> What to do:
Please list every line in the data below that contains the word "should".

> Provided entries:
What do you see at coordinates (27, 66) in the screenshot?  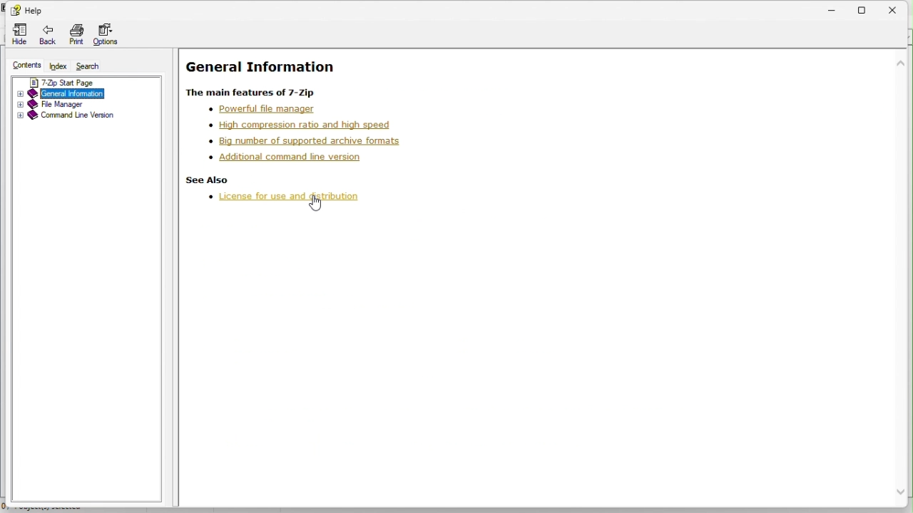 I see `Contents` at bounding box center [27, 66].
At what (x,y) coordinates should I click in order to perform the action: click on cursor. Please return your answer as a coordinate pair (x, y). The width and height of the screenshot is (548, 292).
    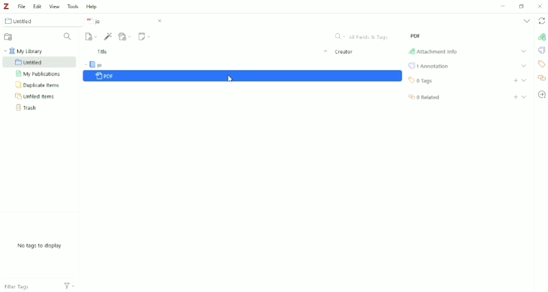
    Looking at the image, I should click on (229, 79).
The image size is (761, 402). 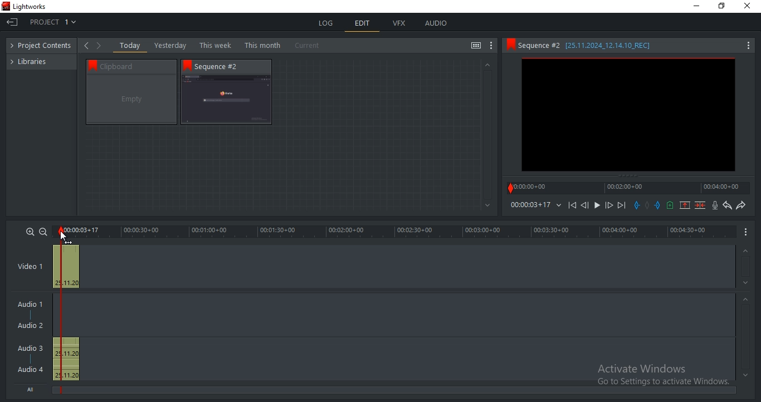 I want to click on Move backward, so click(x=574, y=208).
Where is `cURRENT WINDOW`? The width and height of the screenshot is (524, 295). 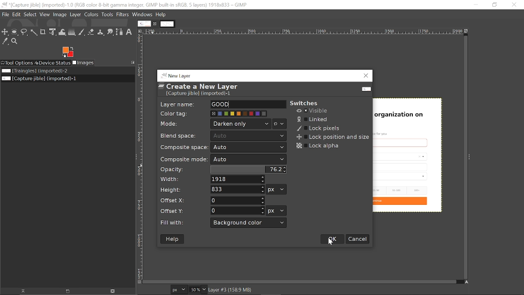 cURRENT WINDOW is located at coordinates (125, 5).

> Solution for this task:
At what (x,y) coordinates should I click in order to perform the action: click on cursor. Please return your answer as a coordinate pair (x, y). The width and height of the screenshot is (548, 292).
    Looking at the image, I should click on (229, 79).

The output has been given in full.